The Biodiversity Atlas of British Columbia provides a map-based province-wide overview of a range of biodiversity components at the ecosystem and species level and for both terrestrial and freshwater systems. Marine ecosystems are being addressed through a parallel federal assessment. With over sixty maps and accompanying text, the Biodiversity Atlas of British Columbia provides a window on B.C.'s diverse ecosystems, the species that live in them, and the elements of British Columbia's biodiversity that make it globally significant. The atlas also presents an in-depth visual perspective of a number of human-induced pressures, including climate change, that are affecting biodiversity in B.C. today. The most extensive spatial analysis exercise related to biodiversity undertaken in the province to date, the atlas brings together current data from numerous sources to summarize information in map form for the full range of terrestrial and freshwater biodiversity. Rarity and richness analyses are applied for the mapping of ecosystems and most well-studied groups of plants and animals. Richness maps are also presented for a number of less-studied groups such as invertebrates and non-vascular plants.

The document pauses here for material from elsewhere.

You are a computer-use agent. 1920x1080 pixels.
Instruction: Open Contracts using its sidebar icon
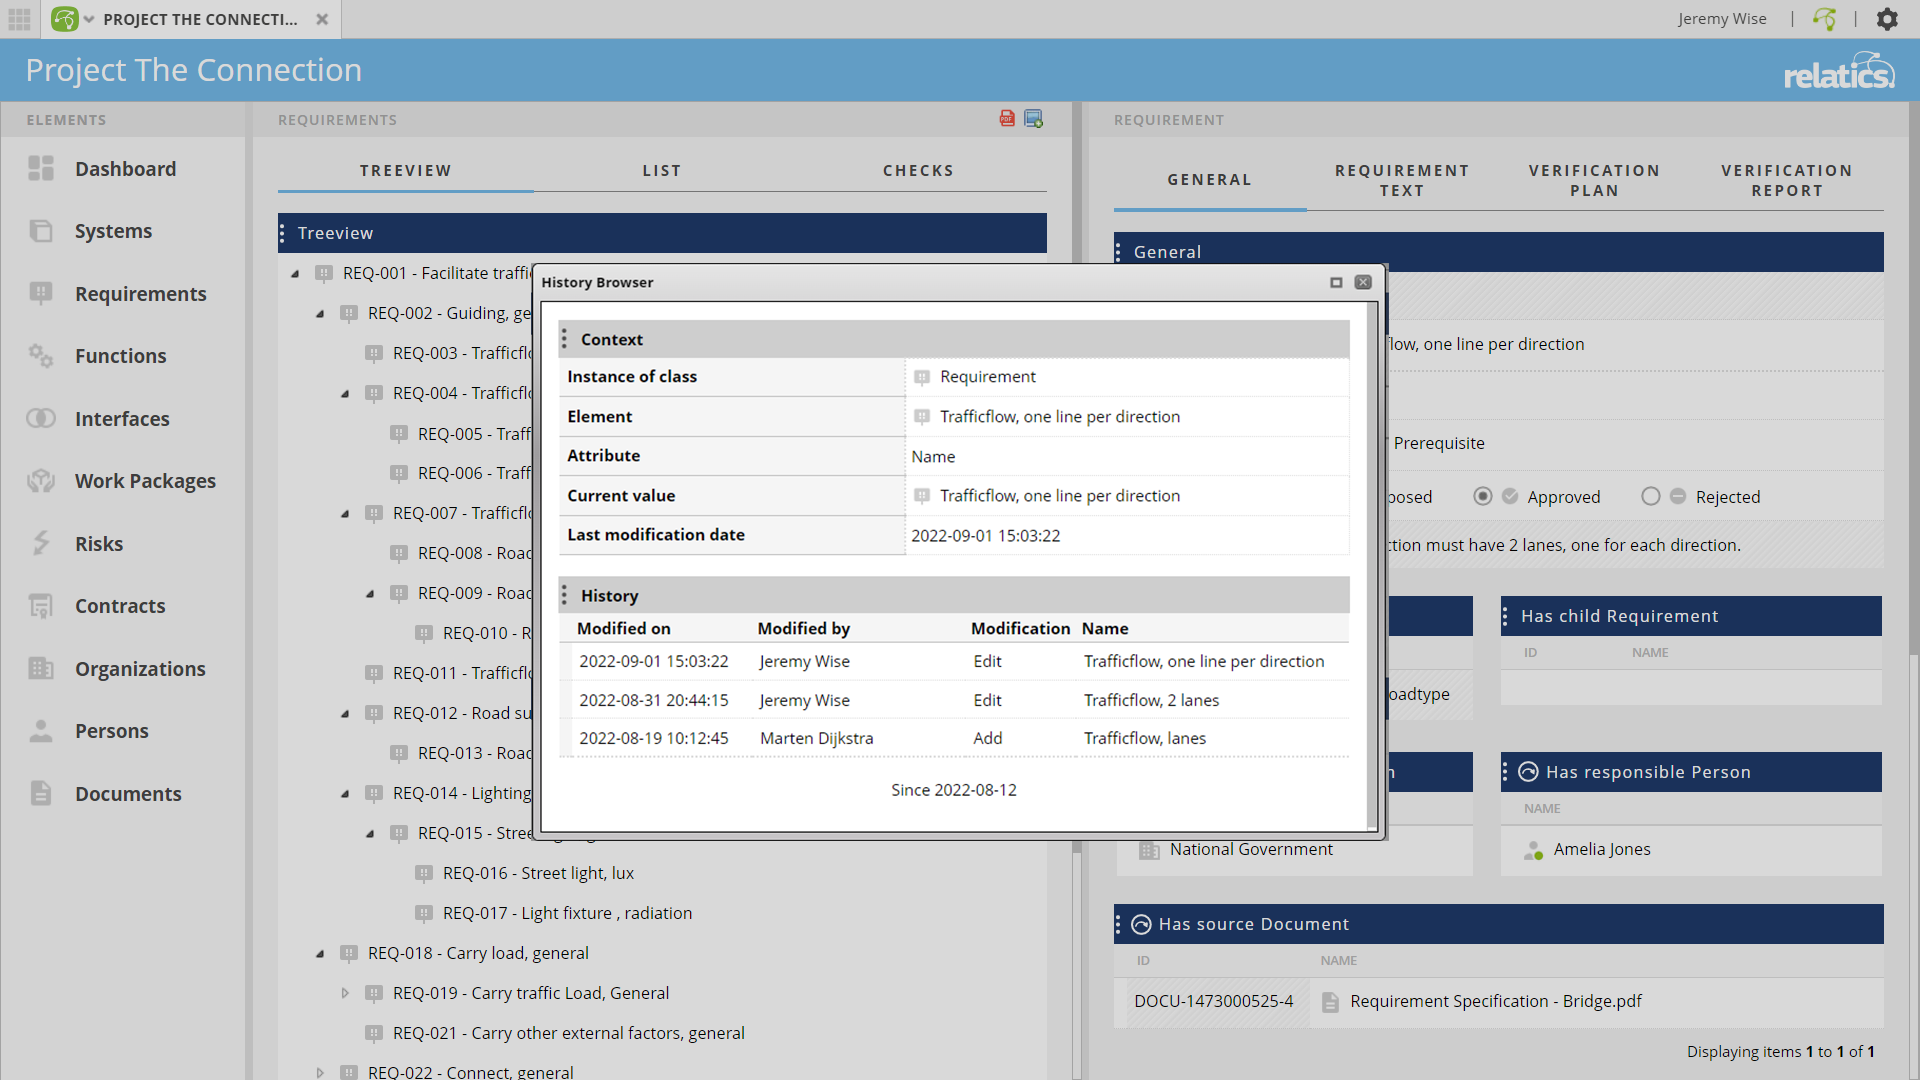(x=41, y=606)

The Atlas is a supporting document to Taking Nature's Pulse: The Status of Biodiversity in British Columbia. Taking Nature's Pulse and Ecological Concepts, Principles and Applications to Conservation support the process to identify the actions and priorities for biodiversity conservation and assist conservation managers in both government and non-governmental sectors to make informed decisions about the management of all aspects of biodiversity.